▶ Task to carry out
Reproduce the lines of the material verbatim, starting at the line that contains "Given: Click the Home icon in navigation bar" and ending at the last line of the material, with both ends included.

** begin Stored data **

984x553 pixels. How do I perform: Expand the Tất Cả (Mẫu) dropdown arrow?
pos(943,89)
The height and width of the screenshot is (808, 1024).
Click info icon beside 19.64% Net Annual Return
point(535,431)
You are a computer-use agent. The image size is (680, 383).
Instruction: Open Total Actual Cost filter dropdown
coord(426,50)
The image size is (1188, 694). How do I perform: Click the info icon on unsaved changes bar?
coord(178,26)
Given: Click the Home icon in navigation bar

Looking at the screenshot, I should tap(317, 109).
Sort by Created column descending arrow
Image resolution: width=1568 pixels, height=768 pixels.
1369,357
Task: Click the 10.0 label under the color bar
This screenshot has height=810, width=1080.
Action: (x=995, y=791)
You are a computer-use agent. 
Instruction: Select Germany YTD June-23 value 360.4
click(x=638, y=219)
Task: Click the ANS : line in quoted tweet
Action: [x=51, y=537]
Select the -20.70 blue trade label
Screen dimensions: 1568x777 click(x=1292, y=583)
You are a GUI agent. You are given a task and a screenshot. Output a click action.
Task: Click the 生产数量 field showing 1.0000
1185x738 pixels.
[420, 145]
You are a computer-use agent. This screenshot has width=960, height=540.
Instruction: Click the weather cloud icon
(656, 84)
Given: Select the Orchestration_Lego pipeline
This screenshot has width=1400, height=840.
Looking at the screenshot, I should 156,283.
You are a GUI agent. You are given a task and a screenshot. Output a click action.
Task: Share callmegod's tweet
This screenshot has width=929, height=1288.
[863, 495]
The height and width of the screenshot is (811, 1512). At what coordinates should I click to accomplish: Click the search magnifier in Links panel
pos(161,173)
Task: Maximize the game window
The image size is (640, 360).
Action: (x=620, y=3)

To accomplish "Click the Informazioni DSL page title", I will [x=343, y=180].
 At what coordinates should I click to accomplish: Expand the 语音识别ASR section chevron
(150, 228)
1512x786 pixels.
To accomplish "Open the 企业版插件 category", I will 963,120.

** end Stored data **

▶ Response to this exercise
Given: Click the Home icon in navigation bar

Looking at the screenshot, I should tap(317, 109).
Sort by Created column descending arrow
Image resolution: width=1568 pixels, height=768 pixels.
1369,357
Task: Click the 10.0 label under the color bar
This screenshot has height=810, width=1080.
Action: (x=995, y=791)
You are a computer-use agent. 
Instruction: Select Germany YTD June-23 value 360.4
click(x=638, y=219)
Task: Click the ANS : line in quoted tweet
Action: [x=51, y=537]
Select the -20.70 blue trade label
Screen dimensions: 1568x777 click(x=1292, y=583)
You are a GUI agent. You are given a task and a screenshot. Output a click action.
Task: Click the 生产数量 field showing 1.0000
1185x738 pixels.
[420, 145]
You are a computer-use agent. This screenshot has width=960, height=540.
Instruction: Click the weather cloud icon
(656, 84)
Given: Select the Orchestration_Lego pipeline
This screenshot has width=1400, height=840.
Looking at the screenshot, I should 156,283.
You are a GUI agent. You are given a task and a screenshot. Output a click action.
Task: Share callmegod's tweet
This screenshot has width=929, height=1288.
[863, 495]
The height and width of the screenshot is (811, 1512). At what coordinates should I click to accomplish: Click the search magnifier in Links panel
pos(161,173)
Task: Maximize the game window
The image size is (640, 360).
Action: (x=620, y=3)

To accomplish "Click the Informazioni DSL page title", I will [x=343, y=180].
 At what coordinates should I click to accomplish: Expand the 语音识别ASR section chevron
(150, 228)
1512x786 pixels.
To accomplish "Open the 企业版插件 category", I will 963,120.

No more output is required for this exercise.